Individual retirement arrangements were introduced in 1974 with the enactment of the Employee Retirement Income Security Act (ERISA). Taxpayers could contribute up to $1,500 a year and reduce their taxable income by the amount of their contributions. Initially, ERISA restricted IRAs to workers who were not covered by a qualified employment-based retirement plan. In 1981, the Economic Recovery Tax Act (ERTA) allowed all taxpayers under the age of 70½ to contribute to an IRA, regardless of their coverage under a qualified plan. It also raised the maximum annual contribution to $2,000 and allowed participants to contribute $250 on behalf of a nonworking spouse. The Tax Reform Act of 1986 phased out the deduction for IRA contributions among higher-earning workers who are covered by an employment-based retirement plan. However, those earning above the amount that allowed deductible contributions could still make nondeductible contributions to their IRA. The maximum amount allowed as an IRA contribution was $1500 from 1975 to 1981, $2000 from 1982 to 2001, $3000 from 2002 to 2004, $4000 from 2004 to 2007, and $5000 from 2008 to 2010. Beginning in 2002, those over 50 could make an additional contribution called a "Catch-up Contribution."
- Roth IRA - contributions are made with after-tax assets, all transactions within the IRA have no tax impact, and withdrawals are usually tax-free.
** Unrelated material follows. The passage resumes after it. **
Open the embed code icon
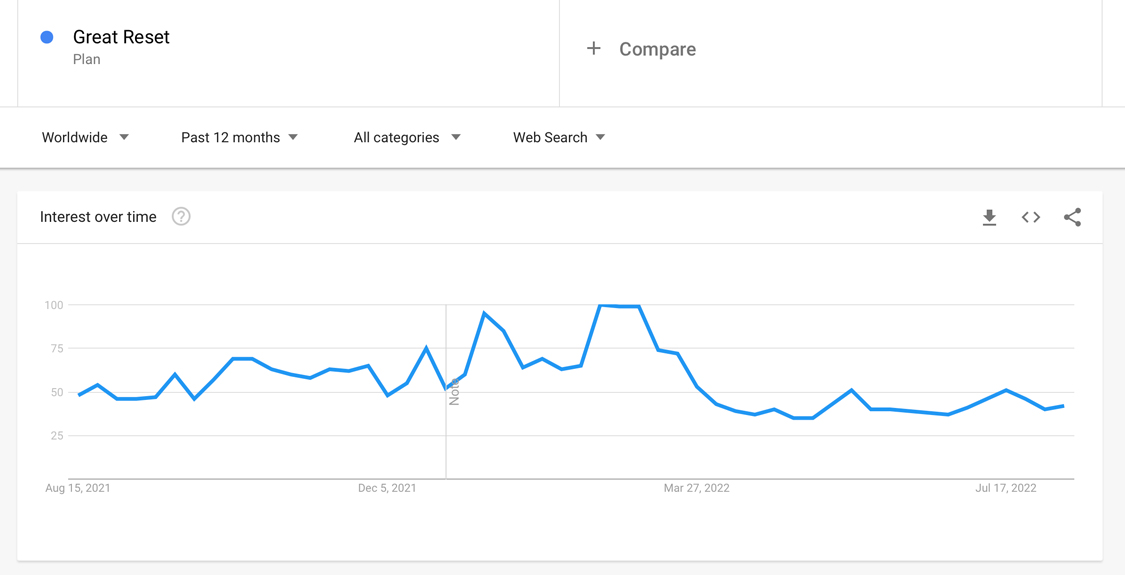1125x575 pixels. click(1031, 217)
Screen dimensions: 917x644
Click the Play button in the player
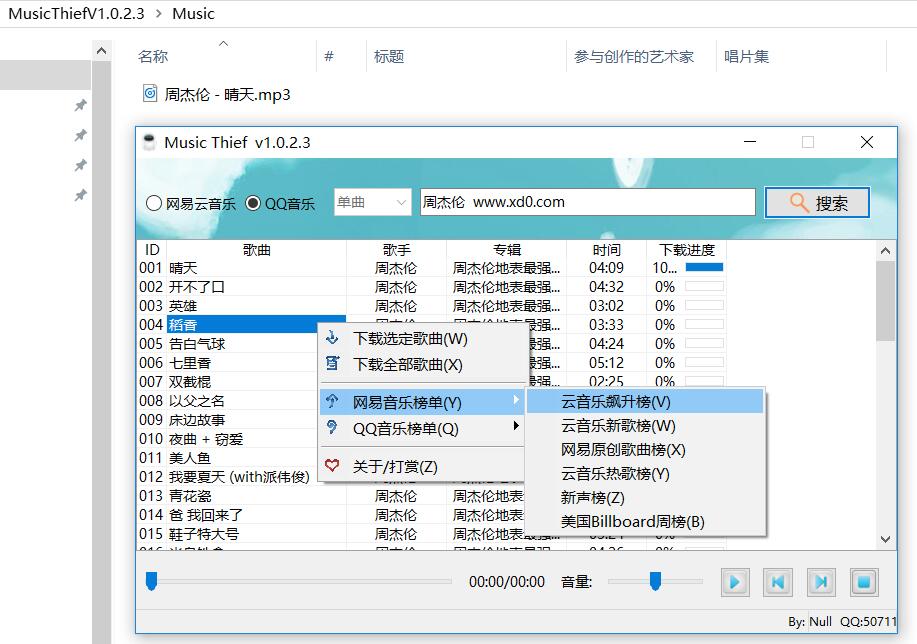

Named for Senator William V. Roth, Jr.. The Roth IRA was introduced as part of the Taxpayer Relief Act of 1997.
- Traditional IRA - contributions are often tax-deductible (often simplified as "money is deposited before tax" or "contributions are made with pre-tax assets"), all transactions and earnings within the IRA have no tax impact, and withdrawals at retirement are taxed as income (except for those portions of the withdrawal corresponding to contributions that were not deducted). Depending upon the nature of the contribution, a traditional IRA may be referred to as a "deductible IRA" or a "non-deductible IRA."
- SEP IRA - a provision that allows an employer (typically a small business or self-employed individual) to make retirement plan contributions into a Traditional IRA established in the employee's name, instead of to a pension fund in the company's name.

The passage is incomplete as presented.